Return each of the entries below precisely as it appears.
*** Listed entries ***
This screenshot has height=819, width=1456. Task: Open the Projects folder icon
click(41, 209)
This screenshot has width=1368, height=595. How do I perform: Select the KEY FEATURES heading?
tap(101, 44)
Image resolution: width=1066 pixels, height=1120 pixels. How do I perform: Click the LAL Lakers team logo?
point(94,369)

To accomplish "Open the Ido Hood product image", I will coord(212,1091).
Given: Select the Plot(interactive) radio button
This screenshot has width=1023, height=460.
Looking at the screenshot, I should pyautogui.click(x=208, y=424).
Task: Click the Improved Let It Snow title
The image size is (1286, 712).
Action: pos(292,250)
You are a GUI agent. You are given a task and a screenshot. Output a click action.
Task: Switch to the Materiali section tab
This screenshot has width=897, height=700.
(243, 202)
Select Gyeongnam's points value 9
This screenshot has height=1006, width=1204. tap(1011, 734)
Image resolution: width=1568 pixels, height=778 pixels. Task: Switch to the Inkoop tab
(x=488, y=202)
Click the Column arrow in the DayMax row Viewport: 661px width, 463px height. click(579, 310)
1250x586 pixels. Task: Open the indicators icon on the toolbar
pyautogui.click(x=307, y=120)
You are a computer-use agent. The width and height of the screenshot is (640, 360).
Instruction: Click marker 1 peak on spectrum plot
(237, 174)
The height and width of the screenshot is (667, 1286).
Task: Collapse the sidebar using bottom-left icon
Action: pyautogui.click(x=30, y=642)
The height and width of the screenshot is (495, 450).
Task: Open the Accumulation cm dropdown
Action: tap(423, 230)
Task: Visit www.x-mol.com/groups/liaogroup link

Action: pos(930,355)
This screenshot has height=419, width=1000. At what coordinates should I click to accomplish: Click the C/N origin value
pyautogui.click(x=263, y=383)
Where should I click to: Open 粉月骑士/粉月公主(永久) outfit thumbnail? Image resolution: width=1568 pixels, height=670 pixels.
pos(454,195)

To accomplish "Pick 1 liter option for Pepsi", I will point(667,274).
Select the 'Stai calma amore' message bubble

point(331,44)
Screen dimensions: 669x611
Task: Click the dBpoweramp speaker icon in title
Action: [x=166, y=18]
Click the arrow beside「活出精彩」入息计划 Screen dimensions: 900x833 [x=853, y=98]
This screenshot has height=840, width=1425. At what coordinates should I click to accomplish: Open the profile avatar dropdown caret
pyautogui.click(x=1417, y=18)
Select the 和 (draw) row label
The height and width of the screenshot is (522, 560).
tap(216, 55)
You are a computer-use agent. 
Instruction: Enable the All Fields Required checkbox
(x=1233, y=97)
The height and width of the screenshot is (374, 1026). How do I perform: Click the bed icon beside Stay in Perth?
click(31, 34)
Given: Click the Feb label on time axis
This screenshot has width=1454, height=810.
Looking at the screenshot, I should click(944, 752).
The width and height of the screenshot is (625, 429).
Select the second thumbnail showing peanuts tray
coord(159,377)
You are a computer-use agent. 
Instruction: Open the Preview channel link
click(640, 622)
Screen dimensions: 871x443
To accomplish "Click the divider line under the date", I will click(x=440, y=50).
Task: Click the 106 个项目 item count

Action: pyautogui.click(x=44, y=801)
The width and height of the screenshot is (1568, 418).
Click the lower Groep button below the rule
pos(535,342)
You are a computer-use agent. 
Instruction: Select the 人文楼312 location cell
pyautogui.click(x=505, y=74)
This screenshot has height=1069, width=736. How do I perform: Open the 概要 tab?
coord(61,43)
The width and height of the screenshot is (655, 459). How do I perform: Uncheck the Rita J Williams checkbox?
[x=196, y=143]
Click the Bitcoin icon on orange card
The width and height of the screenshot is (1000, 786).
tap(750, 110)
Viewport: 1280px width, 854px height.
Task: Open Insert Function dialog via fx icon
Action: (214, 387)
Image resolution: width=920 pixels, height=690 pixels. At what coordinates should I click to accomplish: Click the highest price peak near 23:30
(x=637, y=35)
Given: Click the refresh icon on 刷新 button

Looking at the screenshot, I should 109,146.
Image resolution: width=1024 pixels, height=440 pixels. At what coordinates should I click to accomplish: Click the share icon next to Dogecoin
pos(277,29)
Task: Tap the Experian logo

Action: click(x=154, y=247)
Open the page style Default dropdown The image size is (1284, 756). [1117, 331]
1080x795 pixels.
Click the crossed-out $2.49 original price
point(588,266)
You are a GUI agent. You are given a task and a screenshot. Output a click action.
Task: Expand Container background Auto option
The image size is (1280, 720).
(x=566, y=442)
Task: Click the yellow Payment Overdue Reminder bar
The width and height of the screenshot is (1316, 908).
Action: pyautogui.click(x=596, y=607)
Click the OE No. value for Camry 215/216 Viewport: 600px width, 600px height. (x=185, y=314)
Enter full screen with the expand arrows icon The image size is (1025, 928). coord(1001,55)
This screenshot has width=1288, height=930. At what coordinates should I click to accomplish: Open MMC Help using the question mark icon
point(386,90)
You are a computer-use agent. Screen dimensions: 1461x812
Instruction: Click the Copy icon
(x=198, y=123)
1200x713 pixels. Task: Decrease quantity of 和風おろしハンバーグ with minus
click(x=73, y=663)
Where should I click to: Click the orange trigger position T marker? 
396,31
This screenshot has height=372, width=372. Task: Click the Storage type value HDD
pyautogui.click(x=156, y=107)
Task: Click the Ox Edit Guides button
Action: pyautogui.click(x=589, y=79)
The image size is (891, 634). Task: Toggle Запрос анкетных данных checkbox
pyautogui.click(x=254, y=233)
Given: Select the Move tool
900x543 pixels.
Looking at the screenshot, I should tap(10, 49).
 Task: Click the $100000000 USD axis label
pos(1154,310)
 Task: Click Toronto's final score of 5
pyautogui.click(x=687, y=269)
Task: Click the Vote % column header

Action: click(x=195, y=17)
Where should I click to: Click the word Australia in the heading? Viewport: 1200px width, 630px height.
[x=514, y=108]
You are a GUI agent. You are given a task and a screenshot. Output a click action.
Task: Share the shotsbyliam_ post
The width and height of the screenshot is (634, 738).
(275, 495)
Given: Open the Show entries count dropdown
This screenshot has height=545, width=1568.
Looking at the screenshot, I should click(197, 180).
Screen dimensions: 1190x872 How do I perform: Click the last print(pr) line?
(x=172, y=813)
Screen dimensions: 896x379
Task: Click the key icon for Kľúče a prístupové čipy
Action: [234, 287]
*** End of Listed entries ***
**Answer for this exercise:**
This screenshot has height=819, width=1456. Task: Open the Projects folder icon
click(41, 209)
This screenshot has width=1368, height=595. How do I perform: Select the KEY FEATURES heading?
tap(101, 44)
Image resolution: width=1066 pixels, height=1120 pixels. How do I perform: Click the LAL Lakers team logo?
point(94,369)

To accomplish "Open the Ido Hood product image", I will coord(212,1091).
Given: Select the Plot(interactive) radio button
This screenshot has width=1023, height=460.
Looking at the screenshot, I should pyautogui.click(x=208, y=424).
Task: Click the Improved Let It Snow title
The image size is (1286, 712).
Action: pos(292,250)
You are a GUI agent. You are given a task and a screenshot. Output a click action.
Task: Switch to the Materiali section tab
This screenshot has width=897, height=700.
(243, 202)
Select Gyeongnam's points value 9
This screenshot has height=1006, width=1204. tap(1011, 734)
Image resolution: width=1568 pixels, height=778 pixels. Task: Switch to the Inkoop tab
(x=488, y=202)
Click the Column arrow in the DayMax row Viewport: 661px width, 463px height. click(579, 310)
1250x586 pixels. Task: Open the indicators icon on the toolbar
pyautogui.click(x=307, y=120)
You are a computer-use agent. The width and height of the screenshot is (640, 360).
Instruction: Click marker 1 peak on spectrum plot
(237, 174)
The height and width of the screenshot is (667, 1286).
Task: Collapse the sidebar using bottom-left icon
Action: pyautogui.click(x=30, y=642)
The height and width of the screenshot is (495, 450).
Task: Open the Accumulation cm dropdown
Action: tap(423, 230)
Task: Visit www.x-mol.com/groups/liaogroup link

Action: pos(930,355)
This screenshot has height=419, width=1000. At what coordinates should I click to accomplish: Click the C/N origin value
pyautogui.click(x=263, y=383)
Where should I click to: Open 粉月骑士/粉月公主(永久) outfit thumbnail? Image resolution: width=1568 pixels, height=670 pixels.
pos(454,195)

To accomplish "Pick 1 liter option for Pepsi", I will point(667,274).
Select the 'Stai calma amore' message bubble

point(331,44)
Screen dimensions: 669x611
Task: Click the dBpoweramp speaker icon in title
Action: [x=166, y=18]
Click the arrow beside「活出精彩」入息计划 Screen dimensions: 900x833 [x=853, y=98]
This screenshot has height=840, width=1425. At what coordinates should I click to accomplish: Open the profile avatar dropdown caret
pyautogui.click(x=1417, y=18)
Select the 和 (draw) row label
The height and width of the screenshot is (522, 560).
tap(216, 55)
You are a computer-use agent. 
Instruction: Enable the All Fields Required checkbox
(x=1233, y=97)
The height and width of the screenshot is (374, 1026). How do I perform: Click the bed icon beside Stay in Perth?
click(31, 34)
Given: Click the Feb label on time axis
This screenshot has width=1454, height=810.
Looking at the screenshot, I should click(944, 752).
The width and height of the screenshot is (625, 429).
Select the second thumbnail showing peanuts tray
coord(159,377)
You are a computer-use agent. 
Instruction: Open the Preview channel link
click(640, 622)
Screen dimensions: 871x443
To accomplish "Click the divider line under the date", I will click(x=440, y=50).
Task: Click the 106 个项目 item count

Action: pyautogui.click(x=44, y=801)
The width and height of the screenshot is (1568, 418).
Click the lower Groep button below the rule
pos(535,342)
You are a computer-use agent. 
Instruction: Select the 人文楼312 location cell
pyautogui.click(x=505, y=74)
This screenshot has height=1069, width=736. How do I perform: Open the 概要 tab?
coord(61,43)
The width and height of the screenshot is (655, 459). How do I perform: Uncheck the Rita J Williams checkbox?
[x=196, y=143]
Click the Bitcoin icon on orange card
The width and height of the screenshot is (1000, 786).
tap(750, 110)
Viewport: 1280px width, 854px height.
Task: Open Insert Function dialog via fx icon
Action: (214, 387)
Image resolution: width=920 pixels, height=690 pixels. At what coordinates should I click to accomplish: Click the highest price peak near 23:30
(x=637, y=35)
Given: Click the refresh icon on 刷新 button

Looking at the screenshot, I should 109,146.
Image resolution: width=1024 pixels, height=440 pixels. At what coordinates should I click to accomplish: Click the share icon next to Dogecoin
pos(277,29)
Task: Tap the Experian logo

Action: click(x=154, y=247)
Open the page style Default dropdown The image size is (1284, 756). [1117, 331]
1080x795 pixels.
Click the crossed-out $2.49 original price
point(588,266)
You are a GUI agent. You are given a task and a screenshot. Output a click action.
Task: Expand Container background Auto option
The image size is (1280, 720).
(x=566, y=442)
Task: Click the yellow Payment Overdue Reminder bar
The width and height of the screenshot is (1316, 908).
Action: pyautogui.click(x=596, y=607)
Click the OE No. value for Camry 215/216 Viewport: 600px width, 600px height. (x=185, y=314)
Enter full screen with the expand arrows icon The image size is (1025, 928). coord(1001,55)
This screenshot has width=1288, height=930. At what coordinates should I click to accomplish: Open MMC Help using the question mark icon
point(386,90)
You are a computer-use agent. Screen dimensions: 1461x812
Instruction: Click the Copy icon
(x=198, y=123)
1200x713 pixels. Task: Decrease quantity of 和風おろしハンバーグ with minus
click(x=73, y=663)
Where should I click to: Click the orange trigger position T marker? 
396,31
This screenshot has height=372, width=372. Task: Click the Storage type value HDD
pyautogui.click(x=156, y=107)
Task: Click the Ox Edit Guides button
Action: pyautogui.click(x=589, y=79)
The image size is (891, 634). Task: Toggle Запрос анкетных данных checkbox
pyautogui.click(x=254, y=233)
Given: Select the Move tool
900x543 pixels.
Looking at the screenshot, I should tap(10, 49).
 Task: Click the $100000000 USD axis label
pos(1154,310)
 Task: Click Toronto's final score of 5
pyautogui.click(x=687, y=269)
Task: Click the Vote % column header

Action: click(x=195, y=17)
Where should I click to: Click the word Australia in the heading? Viewport: 1200px width, 630px height.
[x=514, y=108]
You are a GUI agent. You are given a task and a screenshot. Output a click action.
Task: Share the shotsbyliam_ post
The width and height of the screenshot is (634, 738).
(275, 495)
Given: Open the Show entries count dropdown
This screenshot has height=545, width=1568.
Looking at the screenshot, I should click(197, 180).
Screen dimensions: 1190x872 How do I perform: Click the last print(pr) line?
(x=172, y=813)
Screen dimensions: 896x379
Task: Click the key icon for Kľúče a prístupové čipy
Action: [234, 287]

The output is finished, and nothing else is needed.